Mob Museum, Las Vegas / Will Becker
This is the perfect way to taste, learn, and grab a gift for friends back home. Ethel M Chocolates are made in Henderson, about 20 minutes southeast of the Strip. They pride themselves on creating their candies in small batches with no preservatives and only the freshest ingredients. They offer chocolate tastings at the top of every hour.
It's best to reserve your spot, but they do take walk-ins if space is available. There is a fee for the tasting, but you get to sample several different types of chocolates while increasing your chocolate knowledge, so it's worth the cost.These are the same chocolates served during the chocolate and wine pairings on the High Roller, but why not go right to the source?
While you're at the factory, enjoy a walk through their Botanical Cactus Garden. It's the largest in the Southwest and will make you feel better about all the chocolate you just consumed.
Las Vegas is all about the lights and nowhere is that more true than at the Neon Museum. They have more than 200 signs on display in what the museum calls, "The Boneyard." You can't just wander through the area; you must take a guided tour to see the signs, but that will allow you to be transported back in time for a glimpse of what Las Vegas used to be. You won't just learn about the city's history, but the history of the signs, the inspiration behind them, and the role they played in the development of Las Vegas. The hour tour of "The Boneyard" costs just under $20.

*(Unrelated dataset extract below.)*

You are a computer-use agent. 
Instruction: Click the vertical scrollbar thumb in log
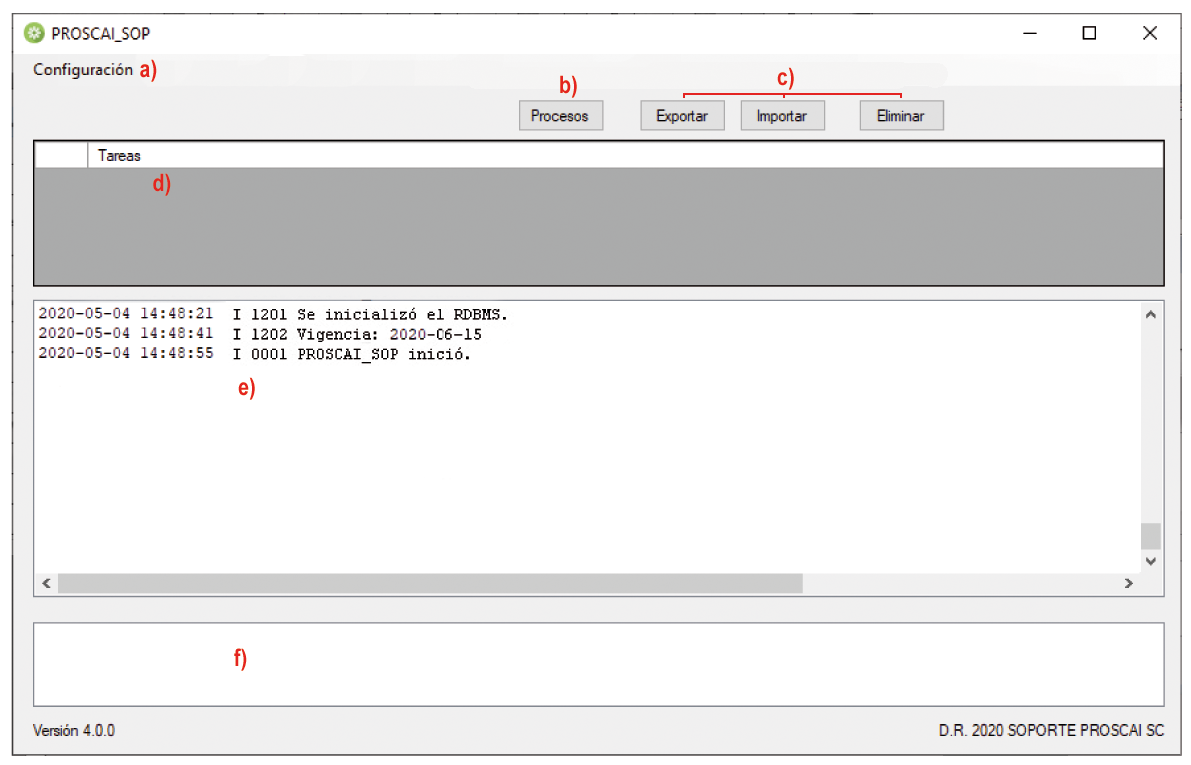point(1151,536)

If you're unable to get a reservation or can't fit a visit into your schedule, you can see nine of the Neon Museum's restored signs 24 hours a day, 7 days a week. They're within a two mile area in Downtown Las Vegas. Be sure to download the map with details about each sign and where to find it.

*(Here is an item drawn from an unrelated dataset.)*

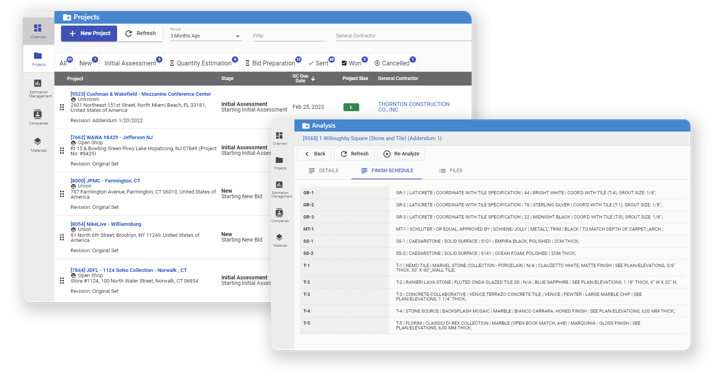
Task: Click the drag handle beside NikeLive - Williamsburg
Action: tap(62, 237)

A tip: The Neon Museum isn't far from the Mob Museum, and they do offer a combo ticket if you're interested in both.
Yes, this is the same hotel with the champagne vending machine, but if you desire a more civilized refreshment, make a reservation for afternoon tea. This may be the most un-Vegas experience on the entire Strip. There are seatings at noon, 2 p.m., and 4 p.m. every day. You'll get freshly brewed loose-leaf tea from all over the world, tea sandwiches, freshly baked scones, and almost too-pretty-to-eat desserts, all while enjoying a fantastic view of the Las Vegas Strip from the 23rd floor Tea Lounge. Plus you can enjoy a glass of bubbly - or even bottomless mimosas! - with your tea service, so you don't have to worry about being ahem a _tea-_totaller.
Suggesting you walk more than you already have during your Vegas trip may cause you to quickly skip this option, but at least give it some thought. The Pop Culture tours are fun and informative and cover a variety of topics from Fremont Street, to arts and antiques, to the Strip. Tours range in length from 90 minutes to five hours and start at $30 per person, but you do get a cocktail with some of these outings. After your experience, you'll be able to drop some Vegas knowledge on your friends and family. It's better than dropping several hundred bucks in just a few hours at one of the casinos, right?